The mark that gives the machine away

The em dash became the most notorious tell of AI-generated prose — the punctuation mark that makes a reader squint and think, a machine wrote this. Authors learned to hunt it down and delete it on sight; whole editing passes have been devoted to scrubbing it out. The advice hardened into reflex: avoid the em dash.

But almost nobody asks the more interesting question. Why does the model love the em dash in the first place? The answer is not stylistic. It is structural, and it lives one layer below the writing, in how a model chops your language into pieces. Understanding it does two things at once: it explains a mystery authors have lived with for years, and it demonstrates — in miniature — the entire argument that prompt engineering is a real, mechanical discipline rather than folklore.


Punctuation is a token

A language model does not read words; it reads tokens — the small units it breaks text into before it does anything else. A token can be a whole word, a fragment of a word, a single letter, or a punctuation mark. That last category is the key. Run a simple phrase through a tokenizer —

Elizabeth is Goddess Divine.

— and it resolves into five tokens1: Elizabeth, is, Goddess, Divine, and .. The period is not decoration appended to the sentence. It is a token in its own right, weighed and selected exactly like any word.

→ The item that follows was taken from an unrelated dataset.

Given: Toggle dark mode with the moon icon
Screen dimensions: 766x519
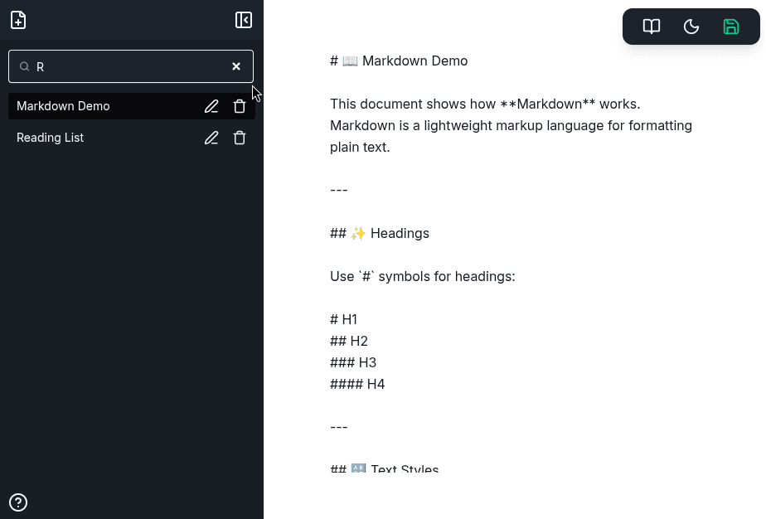Looking at the screenshot, I should (691, 26).
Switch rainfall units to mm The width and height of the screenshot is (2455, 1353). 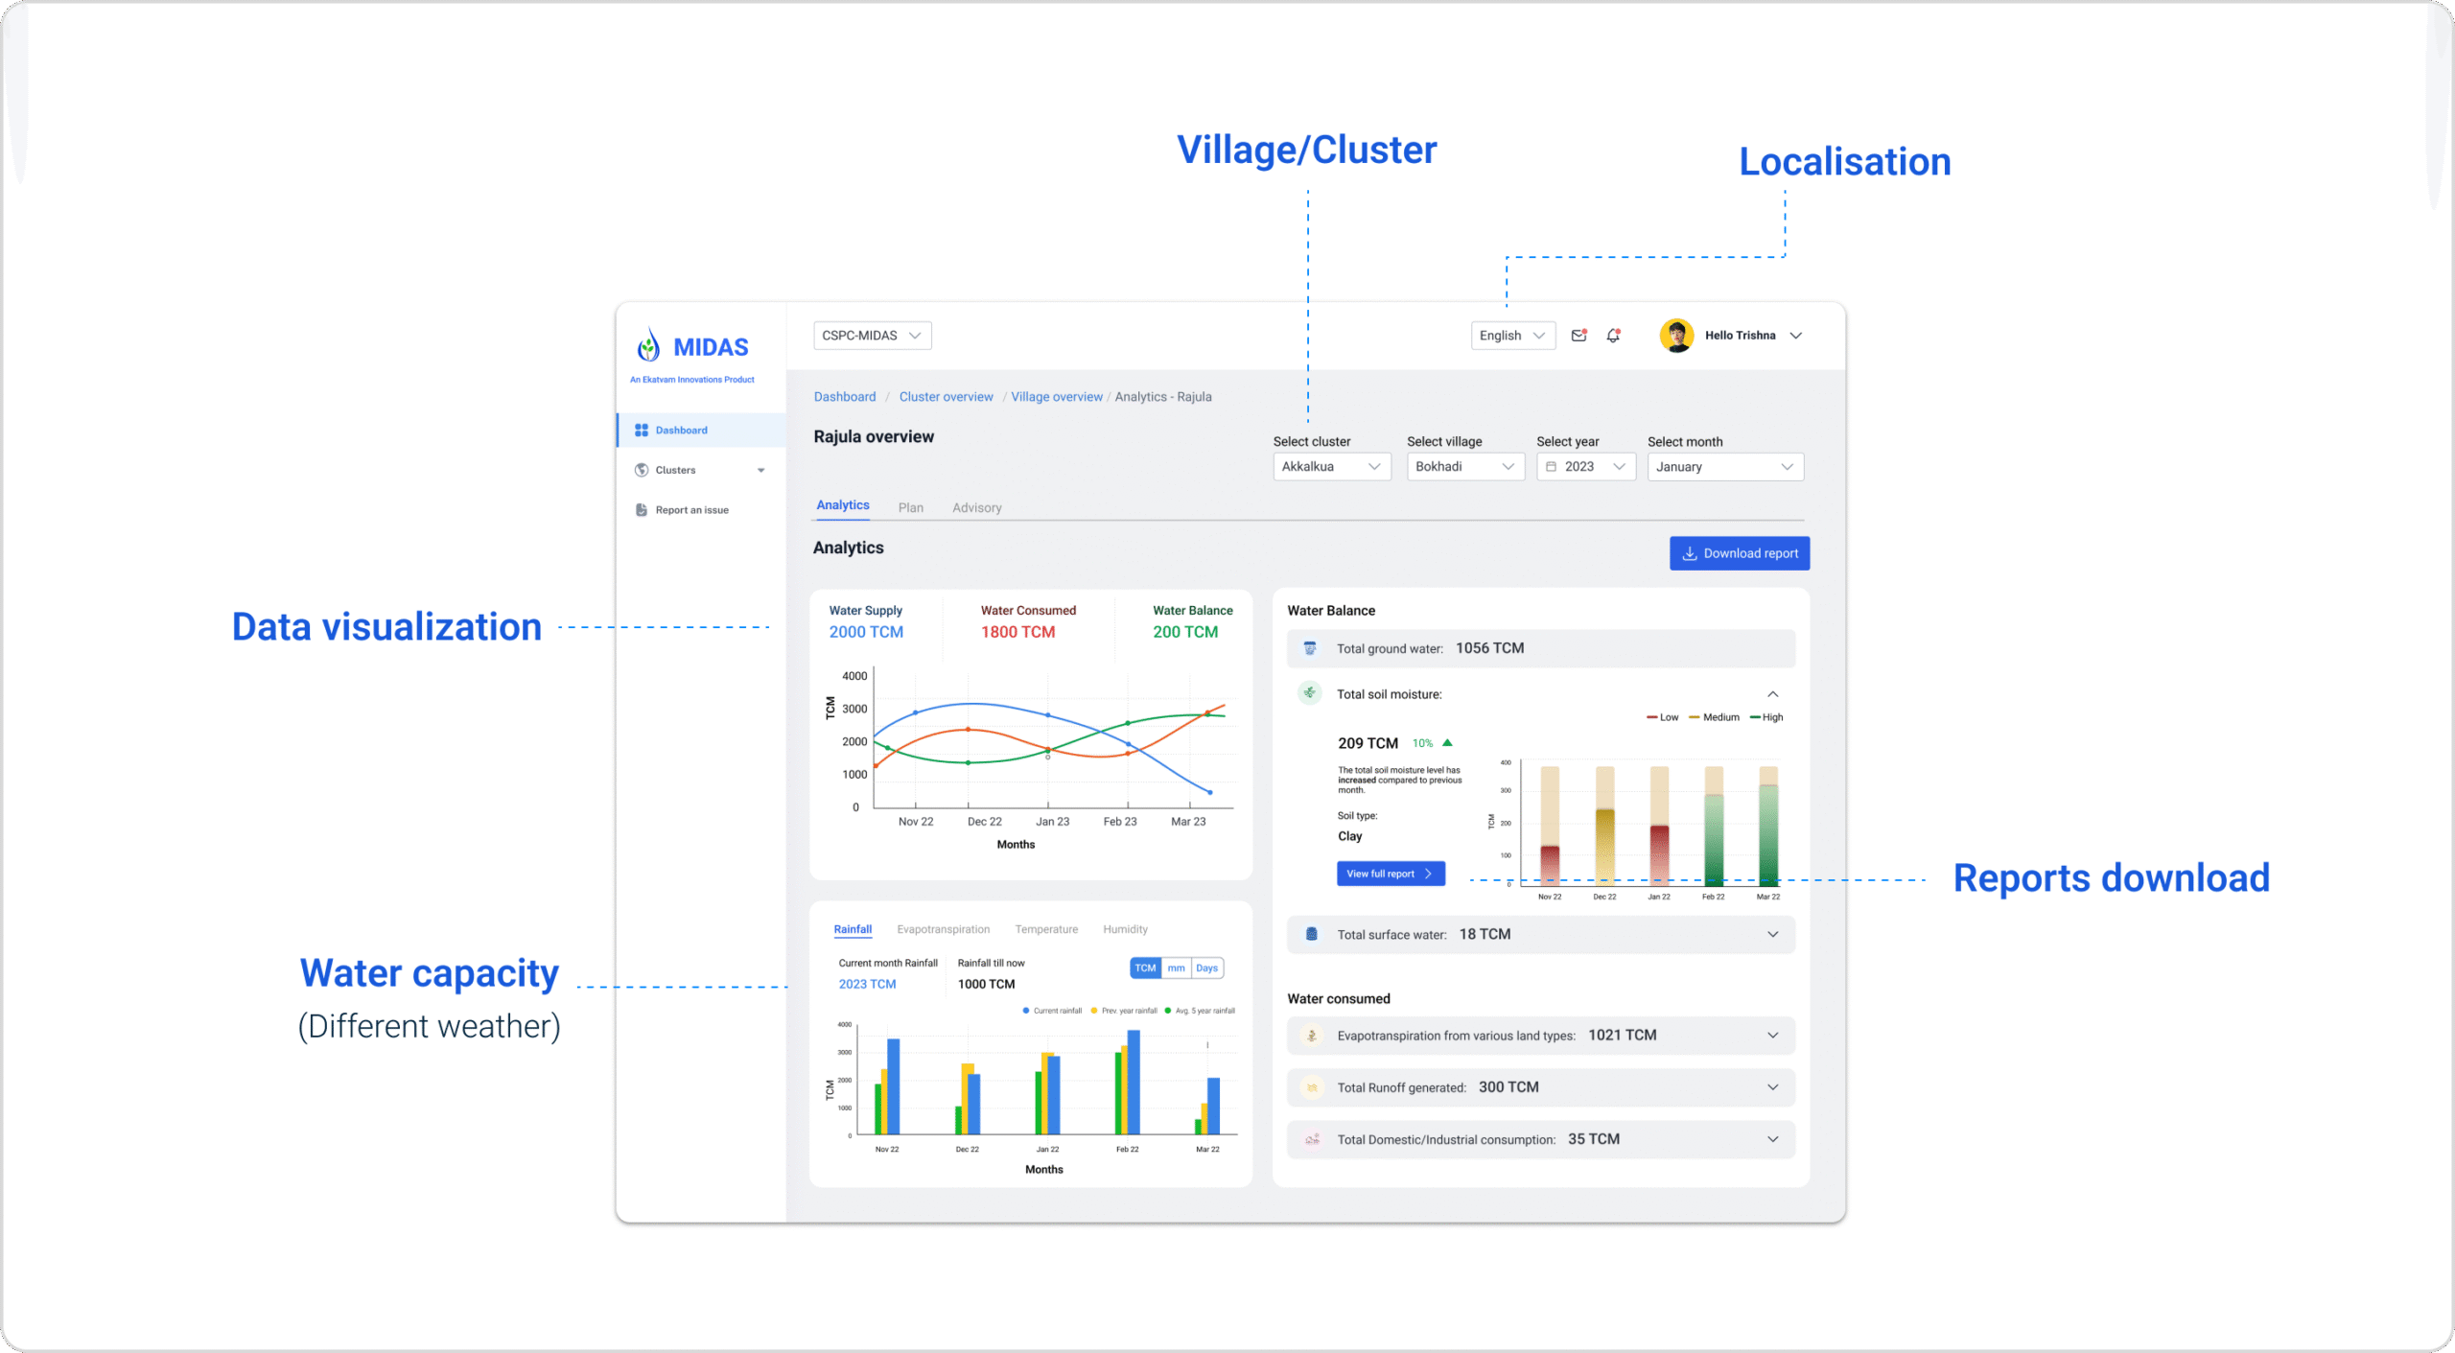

What the model actually seesThe phrase “Elizabeth is Goddess Divine.” broken into tokensElizabeth123,185is382Goddess113,927Divine70,418.135 tokens · 28 characters · token IDs shown for GPT-5.x classEach box is one token — including the period. The number below is its ID in the model’s vocabulary.
Figure: the OpenAI tokenizer splits the phrase into five tokens — the period included — each with its own vocabulary ID.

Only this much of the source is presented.